In many industries, cloud use has increased exponentially. Cloud adoption in the financial business, on the other hand, has been sluggish. To boost the fintech industry’s digital skills and keep up with the fast digitization, the industry is currently transitioning from exploration to application. According to a Logic Monitor survey, 87% of global IT decision-makers agree that the pandemic will drive organizations to accelerate their transition to the cloud, with on-premises workloads expected to fall by 2025. In the second quarter, companies spent $34.6 billion on cloud services globally, up nearly 11% from the previous quarter.
“We’ve witnessed two years’ worth of digital transformation in two months,” says Microsoft CEO Satya Nadella.
The fintech industry is no exception to the fast speed of digital development. They’ve realized that, in order to keep up with the changing dynamics and meet expanding expectations, the industry must reassess how technology enables virtual work, remote work, and the usage of Cloud as a major distinction in keeping pace with the growing digital kinetic energy.
COVID-19 struck while the debate about adopting agile technology in fintech was raging, leaving decision-makers with no alternative but to accelerate the process and develop for survival. According to the IDG Cloud Computing 2020 Study, “not only are more organizations migrating their infrastructure to the cloud, but over 55% claim they are using numerous public clouds.” Fintech companies are quickly using cloud technologies for their core services, as well as support and operational functions.

ENTRIES SHOWN:
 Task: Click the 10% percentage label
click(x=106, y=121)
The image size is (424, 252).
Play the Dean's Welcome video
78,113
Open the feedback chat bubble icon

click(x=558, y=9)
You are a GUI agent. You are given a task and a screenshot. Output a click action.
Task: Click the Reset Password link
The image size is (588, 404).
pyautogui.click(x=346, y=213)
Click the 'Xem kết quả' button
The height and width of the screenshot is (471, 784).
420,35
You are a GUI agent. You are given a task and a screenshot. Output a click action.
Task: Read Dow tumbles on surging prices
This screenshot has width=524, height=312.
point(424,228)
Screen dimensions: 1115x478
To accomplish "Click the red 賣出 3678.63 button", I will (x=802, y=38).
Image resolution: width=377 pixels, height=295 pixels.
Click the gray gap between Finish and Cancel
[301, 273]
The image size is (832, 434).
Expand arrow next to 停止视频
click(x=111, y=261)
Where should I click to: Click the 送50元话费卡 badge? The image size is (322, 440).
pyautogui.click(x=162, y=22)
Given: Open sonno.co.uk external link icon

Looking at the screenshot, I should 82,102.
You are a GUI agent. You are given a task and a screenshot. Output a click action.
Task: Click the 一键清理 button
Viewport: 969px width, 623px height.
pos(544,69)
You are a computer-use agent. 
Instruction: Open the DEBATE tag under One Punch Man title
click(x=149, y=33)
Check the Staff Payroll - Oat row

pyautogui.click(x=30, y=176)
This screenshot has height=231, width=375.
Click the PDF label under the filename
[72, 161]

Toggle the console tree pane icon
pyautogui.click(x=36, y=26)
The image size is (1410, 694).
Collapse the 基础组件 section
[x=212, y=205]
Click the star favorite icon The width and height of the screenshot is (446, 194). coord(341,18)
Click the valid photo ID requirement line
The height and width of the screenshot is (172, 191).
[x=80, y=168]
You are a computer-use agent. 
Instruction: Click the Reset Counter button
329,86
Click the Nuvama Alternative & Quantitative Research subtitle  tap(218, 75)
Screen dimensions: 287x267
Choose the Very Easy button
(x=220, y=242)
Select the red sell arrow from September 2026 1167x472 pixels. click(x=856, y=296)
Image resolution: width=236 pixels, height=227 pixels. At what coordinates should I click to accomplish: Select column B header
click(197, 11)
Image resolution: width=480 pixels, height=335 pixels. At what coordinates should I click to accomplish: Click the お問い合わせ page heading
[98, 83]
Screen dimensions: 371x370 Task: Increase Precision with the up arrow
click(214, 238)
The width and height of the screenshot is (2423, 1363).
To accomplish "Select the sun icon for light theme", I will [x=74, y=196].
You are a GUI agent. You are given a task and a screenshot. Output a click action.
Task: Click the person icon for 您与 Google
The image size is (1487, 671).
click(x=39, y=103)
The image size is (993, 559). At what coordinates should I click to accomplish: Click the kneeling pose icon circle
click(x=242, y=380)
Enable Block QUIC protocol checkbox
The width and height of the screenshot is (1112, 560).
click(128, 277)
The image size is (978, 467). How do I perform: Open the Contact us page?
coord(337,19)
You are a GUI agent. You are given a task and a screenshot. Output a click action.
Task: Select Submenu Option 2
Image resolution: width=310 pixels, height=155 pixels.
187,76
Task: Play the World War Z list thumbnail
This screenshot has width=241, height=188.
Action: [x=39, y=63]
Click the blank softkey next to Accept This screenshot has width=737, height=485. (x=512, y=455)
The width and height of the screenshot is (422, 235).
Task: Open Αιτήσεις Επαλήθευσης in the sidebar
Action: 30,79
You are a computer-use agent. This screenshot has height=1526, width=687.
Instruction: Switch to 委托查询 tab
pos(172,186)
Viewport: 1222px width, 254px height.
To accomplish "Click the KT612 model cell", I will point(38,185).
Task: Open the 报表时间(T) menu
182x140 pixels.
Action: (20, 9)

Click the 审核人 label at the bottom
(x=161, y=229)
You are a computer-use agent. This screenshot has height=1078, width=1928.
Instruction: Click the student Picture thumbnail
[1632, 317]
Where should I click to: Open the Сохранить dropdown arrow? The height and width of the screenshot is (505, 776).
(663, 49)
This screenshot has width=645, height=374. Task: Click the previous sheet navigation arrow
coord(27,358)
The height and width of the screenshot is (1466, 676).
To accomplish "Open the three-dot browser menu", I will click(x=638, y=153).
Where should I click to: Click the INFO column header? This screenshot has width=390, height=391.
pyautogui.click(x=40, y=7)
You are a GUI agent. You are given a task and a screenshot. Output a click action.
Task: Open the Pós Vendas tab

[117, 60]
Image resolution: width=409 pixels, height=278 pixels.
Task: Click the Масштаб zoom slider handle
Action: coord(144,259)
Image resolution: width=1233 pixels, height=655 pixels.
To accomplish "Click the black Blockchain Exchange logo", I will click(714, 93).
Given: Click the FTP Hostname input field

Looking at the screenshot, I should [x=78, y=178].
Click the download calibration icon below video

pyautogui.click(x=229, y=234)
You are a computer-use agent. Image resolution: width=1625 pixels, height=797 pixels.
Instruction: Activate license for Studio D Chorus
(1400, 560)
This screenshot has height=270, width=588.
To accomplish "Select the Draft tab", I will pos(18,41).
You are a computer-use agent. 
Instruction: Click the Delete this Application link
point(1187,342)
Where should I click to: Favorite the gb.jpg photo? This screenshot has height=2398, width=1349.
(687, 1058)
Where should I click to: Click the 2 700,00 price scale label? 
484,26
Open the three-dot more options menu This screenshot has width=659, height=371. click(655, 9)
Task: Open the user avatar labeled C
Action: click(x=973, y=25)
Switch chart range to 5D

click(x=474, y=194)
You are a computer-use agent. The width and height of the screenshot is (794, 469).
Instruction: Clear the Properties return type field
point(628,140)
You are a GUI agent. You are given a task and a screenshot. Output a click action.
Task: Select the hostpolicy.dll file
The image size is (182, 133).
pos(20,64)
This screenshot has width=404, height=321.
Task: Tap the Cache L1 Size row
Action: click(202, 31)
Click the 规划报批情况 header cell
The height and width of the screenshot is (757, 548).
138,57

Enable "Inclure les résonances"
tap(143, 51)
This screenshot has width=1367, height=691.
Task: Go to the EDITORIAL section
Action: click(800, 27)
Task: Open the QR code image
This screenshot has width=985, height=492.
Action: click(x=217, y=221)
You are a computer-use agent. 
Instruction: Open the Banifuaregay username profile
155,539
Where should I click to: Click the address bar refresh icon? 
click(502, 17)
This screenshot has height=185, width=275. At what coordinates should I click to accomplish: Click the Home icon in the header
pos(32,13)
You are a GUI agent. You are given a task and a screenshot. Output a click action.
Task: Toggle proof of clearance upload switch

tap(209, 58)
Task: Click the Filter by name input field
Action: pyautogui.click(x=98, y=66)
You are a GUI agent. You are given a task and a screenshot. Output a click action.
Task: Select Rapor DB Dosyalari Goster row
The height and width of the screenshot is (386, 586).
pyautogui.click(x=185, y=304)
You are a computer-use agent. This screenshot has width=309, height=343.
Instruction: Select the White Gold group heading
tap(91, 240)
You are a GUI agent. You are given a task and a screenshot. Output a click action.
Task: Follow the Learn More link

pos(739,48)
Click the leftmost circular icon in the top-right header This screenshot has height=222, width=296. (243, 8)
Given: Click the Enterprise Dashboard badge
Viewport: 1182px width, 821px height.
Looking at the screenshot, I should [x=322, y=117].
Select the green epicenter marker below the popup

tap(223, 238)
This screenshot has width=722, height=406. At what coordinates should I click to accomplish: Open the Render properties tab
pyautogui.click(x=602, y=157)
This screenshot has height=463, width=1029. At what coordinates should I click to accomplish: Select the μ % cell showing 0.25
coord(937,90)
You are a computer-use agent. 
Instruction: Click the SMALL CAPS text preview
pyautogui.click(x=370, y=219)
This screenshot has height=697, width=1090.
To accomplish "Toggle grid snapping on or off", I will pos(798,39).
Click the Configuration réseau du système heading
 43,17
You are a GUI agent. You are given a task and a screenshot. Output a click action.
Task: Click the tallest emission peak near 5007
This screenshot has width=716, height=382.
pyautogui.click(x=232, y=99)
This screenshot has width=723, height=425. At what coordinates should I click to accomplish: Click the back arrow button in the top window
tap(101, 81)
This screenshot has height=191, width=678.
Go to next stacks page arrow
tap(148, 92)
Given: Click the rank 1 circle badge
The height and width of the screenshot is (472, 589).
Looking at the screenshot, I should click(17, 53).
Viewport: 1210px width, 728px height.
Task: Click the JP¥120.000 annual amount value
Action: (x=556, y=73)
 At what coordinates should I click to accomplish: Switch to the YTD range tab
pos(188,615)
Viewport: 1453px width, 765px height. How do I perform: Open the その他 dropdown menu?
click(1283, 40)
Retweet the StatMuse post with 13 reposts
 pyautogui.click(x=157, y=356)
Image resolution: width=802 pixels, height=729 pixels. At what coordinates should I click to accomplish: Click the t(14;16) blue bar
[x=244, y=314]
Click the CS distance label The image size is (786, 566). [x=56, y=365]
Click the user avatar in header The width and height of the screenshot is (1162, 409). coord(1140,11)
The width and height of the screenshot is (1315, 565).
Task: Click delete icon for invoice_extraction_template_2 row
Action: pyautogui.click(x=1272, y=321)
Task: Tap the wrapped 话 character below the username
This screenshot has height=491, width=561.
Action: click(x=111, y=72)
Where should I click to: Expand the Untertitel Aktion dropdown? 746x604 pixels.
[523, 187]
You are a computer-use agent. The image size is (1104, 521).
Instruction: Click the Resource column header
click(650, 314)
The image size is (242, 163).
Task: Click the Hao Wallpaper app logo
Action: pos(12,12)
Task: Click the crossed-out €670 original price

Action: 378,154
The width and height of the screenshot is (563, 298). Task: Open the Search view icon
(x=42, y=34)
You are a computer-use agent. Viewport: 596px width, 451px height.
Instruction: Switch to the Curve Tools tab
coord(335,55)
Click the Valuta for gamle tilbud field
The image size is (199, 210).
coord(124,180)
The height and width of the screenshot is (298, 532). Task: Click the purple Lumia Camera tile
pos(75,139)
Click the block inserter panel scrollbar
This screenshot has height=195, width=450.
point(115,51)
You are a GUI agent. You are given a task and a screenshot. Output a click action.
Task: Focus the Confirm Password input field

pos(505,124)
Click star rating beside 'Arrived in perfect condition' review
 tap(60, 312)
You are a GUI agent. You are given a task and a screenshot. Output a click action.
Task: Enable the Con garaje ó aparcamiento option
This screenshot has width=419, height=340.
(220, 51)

YOUR GOAL:
According to the passage on cloud adoption in fintech, how much did companies spend on cloud services globally in the second quarter?

RESULT FOR THIS EXERCISE:
$34.6 billion, up nearly 11% from the previous quarter.